(MATERIAL PROVIDED)
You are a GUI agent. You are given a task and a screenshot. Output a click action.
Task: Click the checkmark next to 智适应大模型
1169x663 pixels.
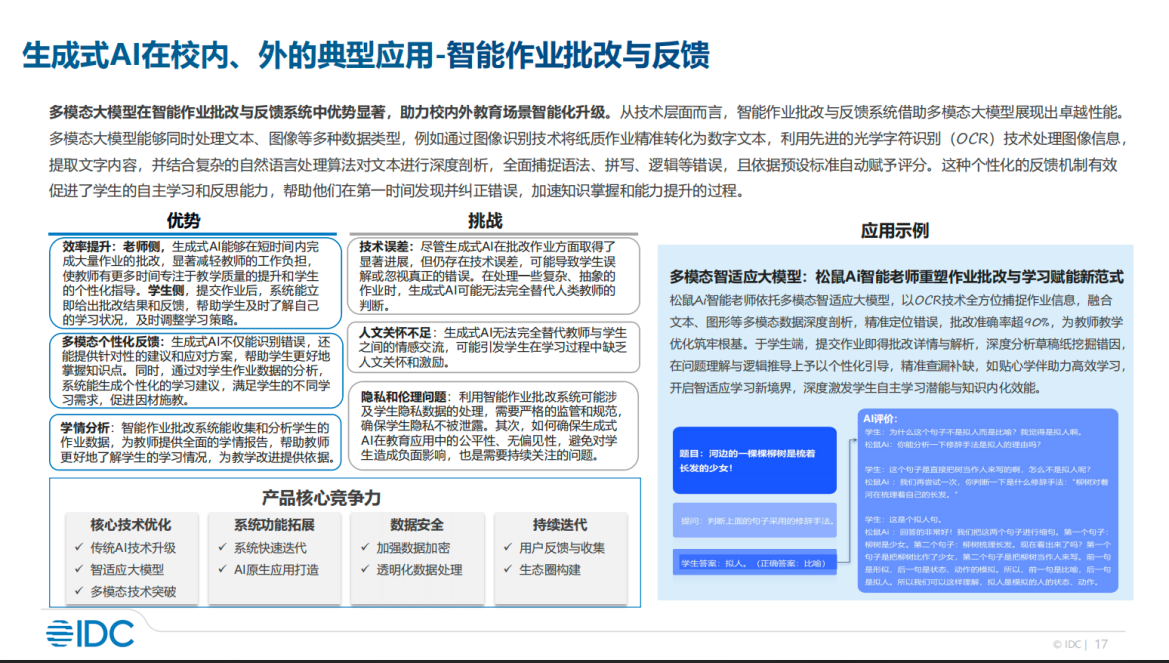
(End MATERIAL PROVIDED)
(MATERIAL PROVIDED)
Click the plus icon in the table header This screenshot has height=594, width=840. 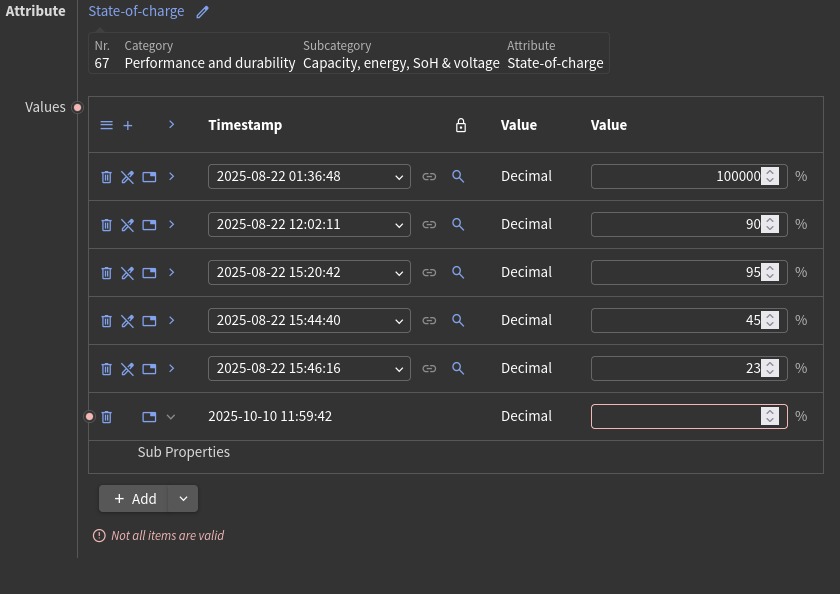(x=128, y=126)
(End MATERIAL PROVIDED)
(MATERIAL PROVIDED)
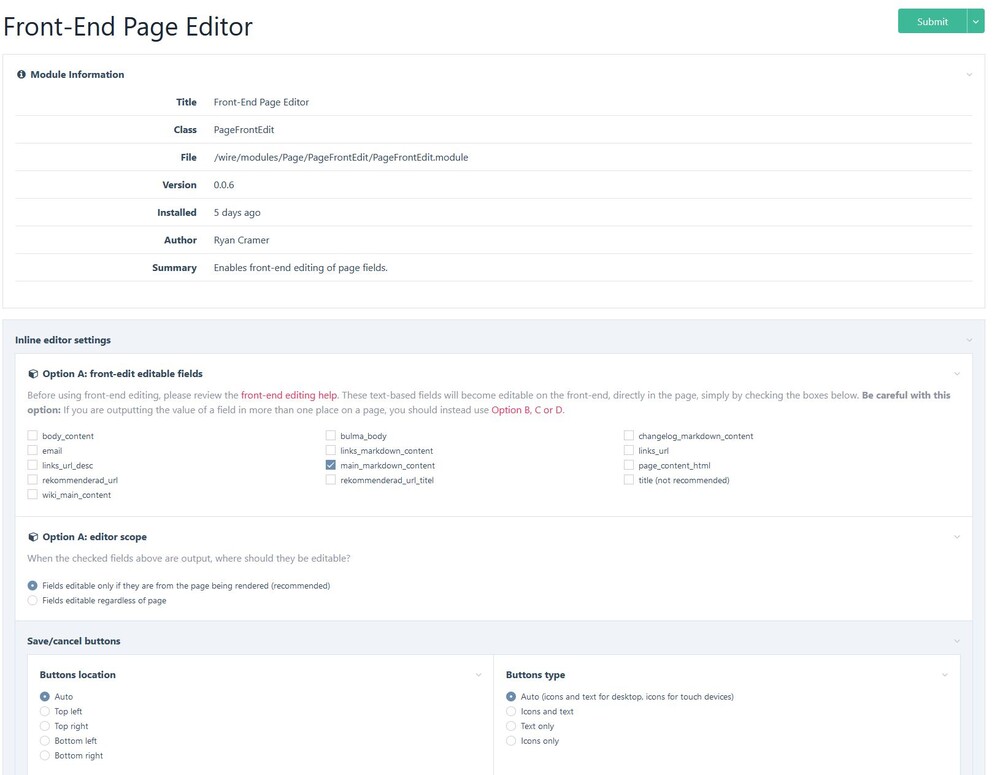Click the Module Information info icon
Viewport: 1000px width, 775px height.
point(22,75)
(End MATERIAL PROVIDED)
● PROBLEM TO SOLVE
Your reply is to repeat, unchanged, the lines above running from the one with "You are a GUI" up to and including the one with "1169x663 pixels.".

● TASK RESPONSE
You are a GUI agent. You are given a task and a screenshot. Output a click action.
Task: Click the checkmark next to 智适应大模型
1169x663 pixels.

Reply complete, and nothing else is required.